Yeni Fatmawati, seorang perupa dan penyair, dan memiliki profesi sebagai konsultan hukum, tinggal di Jakarta akan pameran tunggal karyanya di Tembi Rumah Budaya, jl. Parangtritis Km 8,5, Tembi, Timbulharjo, Sewon, Bantul, Yogyakarta. Pembukaan pameran akan dilakukan Jumat, 10 Januari 2020, pkl 19.00 dan akan berakhir 17 Januari 2020. Acara pembukan ini akan diisi pembacaan puisi dari 49 penyair yang ada di dalam buku ‘Kepak Sayap Waktu’, dan Landung Simatupang akan membacakan 3 puisi Yeni Fatmawati.
Selain itu ada penampilan pertunjukan yang disebut ‘Dialog Puisi Terpasung’ oleh dua perempuan penyair: Naning Pranoto dan Dhenok Kristianti. Komunitas Jazz mBensenin akan mengolah puisi Yeni Fatmawati menjadi lagu.
Yeni dalam tahun yang berbeda telah melakukan sejumlah pameran, termasuk pameran di Gallery Nasional. Ini kali, untuk mengawali tahun baru Yeni pameran tunggal dengan tajuk ‘Mozaik Kehidupan’, menampilkan lebih dari 10 karya lukis dalam ukuran 120 x 120 m. Suwarno Wisetrotomo, seorang kurator dan pengajar di Pasca Sarjana ISI Yogya menuliskan pengantar dalam buku katalog pameran Yeni Farmawati.
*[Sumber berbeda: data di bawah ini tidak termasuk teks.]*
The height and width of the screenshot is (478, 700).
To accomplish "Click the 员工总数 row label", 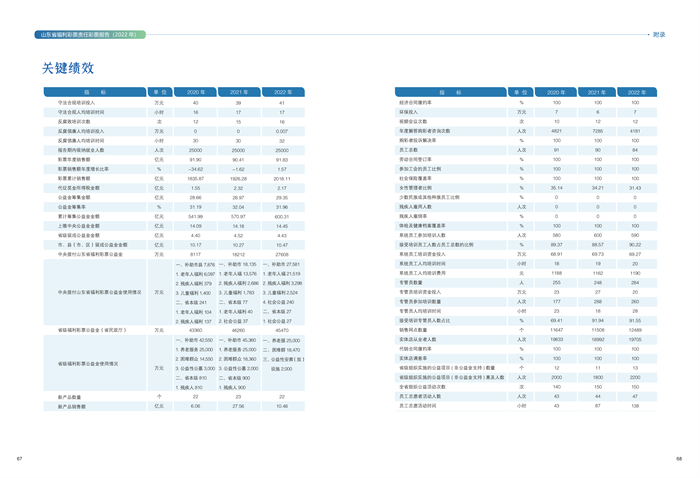I will point(408,149).
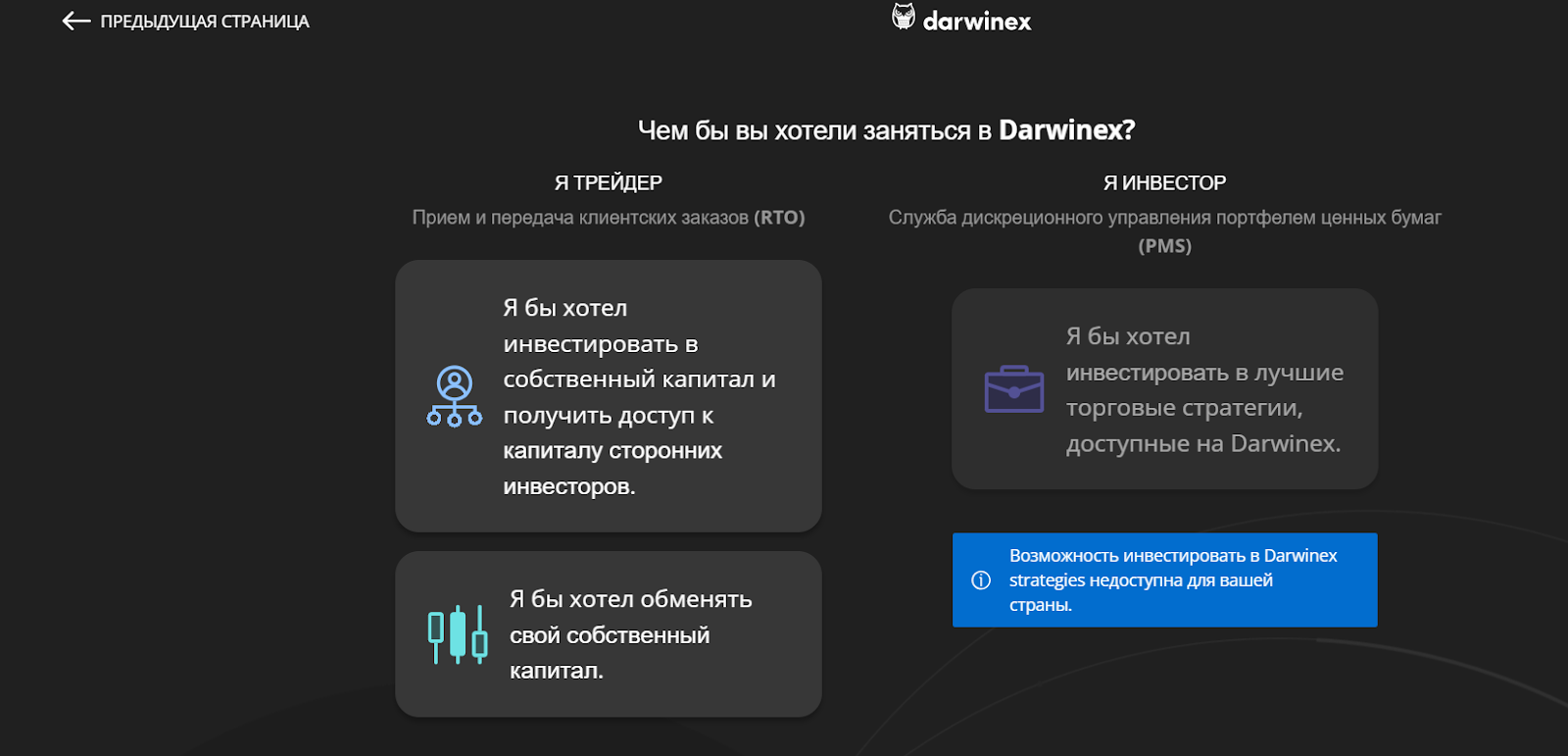Click the investor network hierarchy icon
1568x756 pixels.
(455, 396)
Dalam tulisannya Suwarno Wisetrotomo menyebutkan, Yeni Fatmawati seorang penjelajah; melintasi sekian banyak hobi dan profesi. Belajar ilmu hukum, memahami tata kelola (manajemen) bisnis, berada dalam lingkaran dalam pergulatan politik, menulis puisi, dan melukis. Sebuah modal yang demikian besar untuk dikapitalisasi
“Memahami latarnya yang demikian berlapis-lapis minat, dalam penghayatan saya, kerja melukis merupakan semacam interupsi yang membetot energinya. Apa yang tak tertuliskan dalam puisi, tumpah menjadi bentuk dan warna dalam lukisan. Apa yang tak terwakilkan oleh bentuk dan warna, tertuliskan dalam larik-larik puisi” Ujar Warno, panggilan akrab Suwarno Wisetrotomo
Bagi saya, demikian Warno menyampaikan, lukisan-lukisan Yeni menawarkan drama yang lembut. Dengan segera dapat dikenali bentuk-bentuk dalam lukisan itu; kucing, bebek, capung, kolam, kursi, atau potret diri. Kucing-kucing itu bukan sedang berkelahi, berebut, atau saling menyerang, tetapi tengah bercanda atau bercakap lembut. Bebek-bebek itu juga tampak normal dan bahagia. Demikian pula capung, meski ia ringkih dan terancam, tetap saja memberikan keindahannya pada dunia.
“Pilihan Yeni terhadap jenis hewan dan cara mengolah warna-warna, tentu saja sebuah pesan. Karena kita dapat bertanya, mengapa ia tidak tertarik melukiskan singa, celeng, kerbau, atau ular, misalnya. Mengapa pula Yeni demikian sungguh dan penuh mengolah warna-warna sebagai penanda tempat satwa-satwa itu berada? Pesan yang segera dapat diduga adalah, bahwa Yeni menghadirkan jenis satwa yang sangat ia kenali, dan lebih dari sekadar kenal, ia mendapatkan pencerahan ‘nilai kehidupan tersembunyi’ dari satwa-satwa itu. Dan warna-warna itu, mungkin suasana hati, suasana pikirannya, atau merupakan upaya agar pesan-pesan tersembunyi itu sampai secara renyah dan gembira” kata Warno
Ons Untoro, yang menyelenggarakan pameran ini di Tembi Rumah Budaya menyebutkan, bahwa pameran seni rupa ini sekaligus menerbitkan antologi puisi karya 49 penyair dari berbagai kota.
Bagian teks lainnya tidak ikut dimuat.